Radoop on Amazon EMR fails to initialize

AndrewAndrew RapidMiner Certified Expert, RapidMiner Certified Master, Member Posts: 47 Guru
edited August 2020 in Help

I'm very close to being able to get Radoop working with an Amazon EMR cluster. My set up involves RapidMiner Studio and Radoop on a Windows laptop which has full unfettered firewall access to the EMR machines. I am not using SOCKS (although I started with this). I am using the absolute latest Spark, Hive and Hadoop components that Amazon makes available.

 

The full connection test fails at the point where components are being uploaded to the /tmp/radoop/_shared/db_default/ HDFS location. I can see that the data nodes are being contacted on port 50010 and it looks like this fails from my laptop because the ip addresses are not known. I have tried the dfs.client.use.datanode.hostname true/false workaround and I see this changes the name that it attempts to use - in one setting the node is <name>/<ipaddress>:50010 (which is odd) while in the other it is <ipaddress>:50010 (which is believable but doesn't resolve).

 

I don't have the luxury of installing RapidMiner components on the EMR cluster so my question is what is the best way to get the name nodes exposed to the PC running RapidMiner Studio and Radoop?

Tagged:

Best Answer

  • AndrewAndrew RapidMiner Certified Expert, RapidMiner Certified Master, Member Posts: 47 Guru
    Solution Accepted

    Hello Peter,

    I'm happy to say the Spark suggestion worked and now I can get Radoop connections working completely.

     

    As promised here is the list of things to do to get to this happy place.

     

    Create an EMR cluster and use the advanced options to select Hadoop, Pig, Spark, Hive and Mahout.

     

    Log on to the master node and determine the internal IP address of the eth0 interface using the command line. 

    ifconfig

     

    While logged in, there are some configuration steps needed to make the environment work. These are described in the Radoop documentation here. I observed that Java did not need any special configuration, EMR is up to date. The commands to create various staging locations in HDFS are required. I've repeated them below 

    hadoop fs -mkdir -p /tmp/hadoop-yarn/staging/history
    hadoop fs -chmod -R 777 /tmp/hadoop-yarn
    hadoop fs -mkdir /user
    hadoop fs -chmod 777 /user

    An earlier version of Spark needs to be installed. Here are the steps.

     

    wget -O /home/hadoop/spark-1.6.3-bin/hadoop2.6.tgz  https://d3kbcqa49mib13.cloudfront.net/spark-1.6.3-bin-hadoop2.6.tgz
    cd /home/hadoop
    tar -xzvf spark-1.6.3-bin-hadoop2.6.tgz
    hadoop fs -put spark-1.6.3-bin-hadoop2.6/lib/spark-assembly-1.6.3-hadoop2.6.0.jar /tmp/

     

    Continue to follow the instructions to set up the network connection. Use the IP address found above as the NameNode address, Resource Manager Address and JobHistory Server Address. Don't be tempted to use any other name or IP address since it will not work.

     

    Set the Hive Server address to localhost.

     

    Set the Hive port to 1235.

     

    Set the Spark version to Spark 1.6 and set the assembly jar location to

    hdfs:///tmp/spark-assembly-1.6.3-hadoop2.6.0.jar

     

    Set the advanced Hadoop parameters as follows

    dfs.client.use.legacy.blockreader  true
    hadoop.rpc.socket.factory.class.default org.apache.hadoop.net.SocksSocketFactory
    hadoop.socks.server localhost:1234

    Now create the SOCKS connection. On Linux the command is like this.

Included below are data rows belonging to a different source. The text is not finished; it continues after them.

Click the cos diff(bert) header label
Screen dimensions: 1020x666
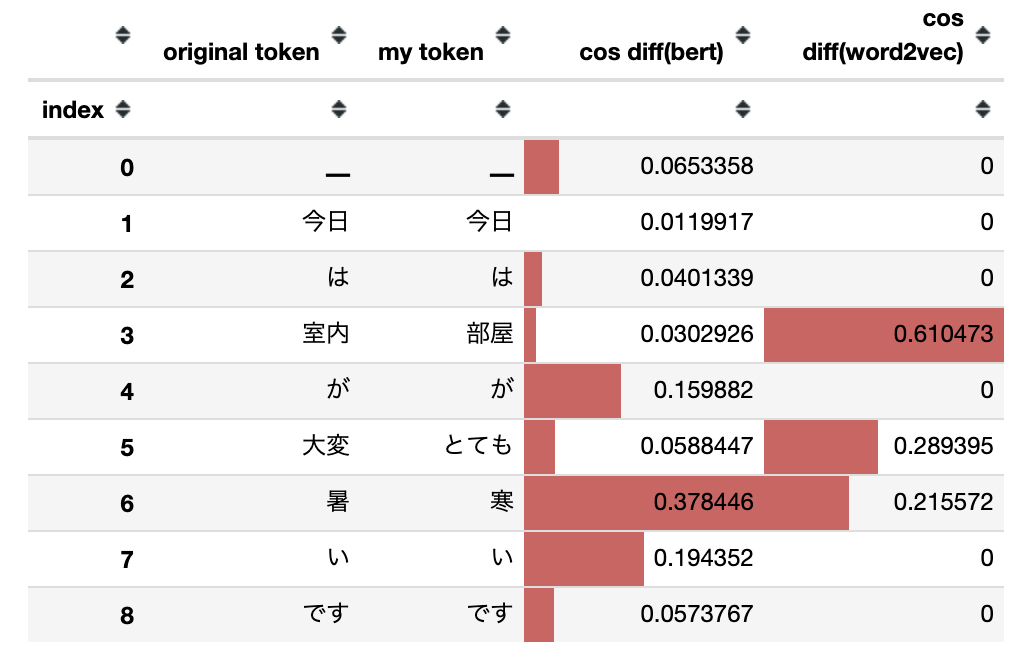click(651, 52)
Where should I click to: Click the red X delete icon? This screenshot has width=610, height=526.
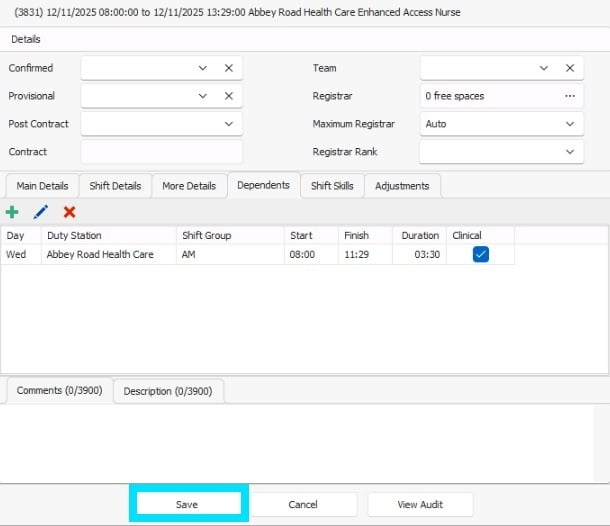click(69, 212)
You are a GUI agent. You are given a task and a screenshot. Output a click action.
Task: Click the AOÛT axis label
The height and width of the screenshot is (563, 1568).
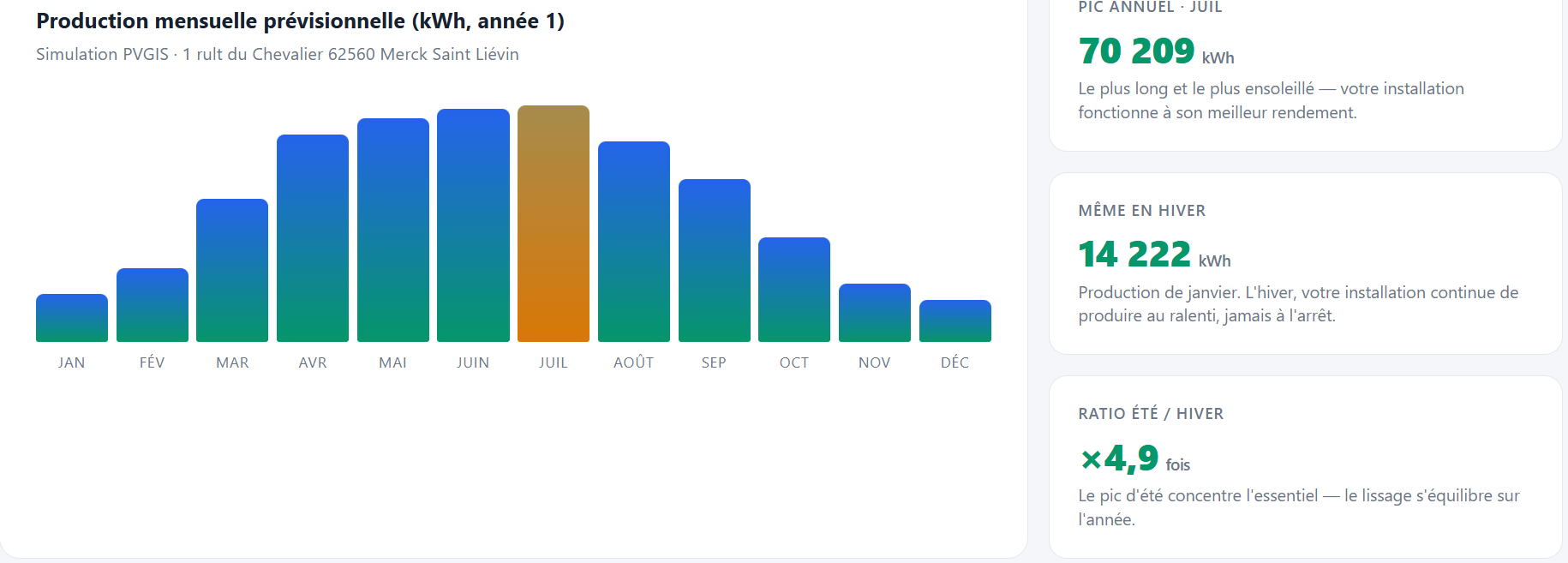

    ssh -i <yourkey>.pem -N -D 1234 -L localhost:1235:<ifconfig ip address>:10000  hadoop@<nameofmaster>

    In the command above, things between <> need to be provided by information from the environment you are in.

     

    On Windows, use Putty to create the SOCKS connection.  The Radoop documentation gives a nice picture here. Make sure you replace hive-internal-address with the ipaddress determined using the ifconfig command.

     

    Now you can run the Radoop connection tests and with luck, all will be well...

     

    yay!

     

    Andrew

     

     

Answers

  • zprekopcsakzprekopcsak RapidMiner Certified Expert, Member Posts: 47 Guru

    Hi Andrew,

    You will need to use some networking trick, because the datanode IP addresses that you are receiving from the cluster are AWS internal IP addresses that your PC cannot route to. The dfs.client.use.datanode.hostname will not do the trick as Hadoop services are not exposed on the public-facing IPs.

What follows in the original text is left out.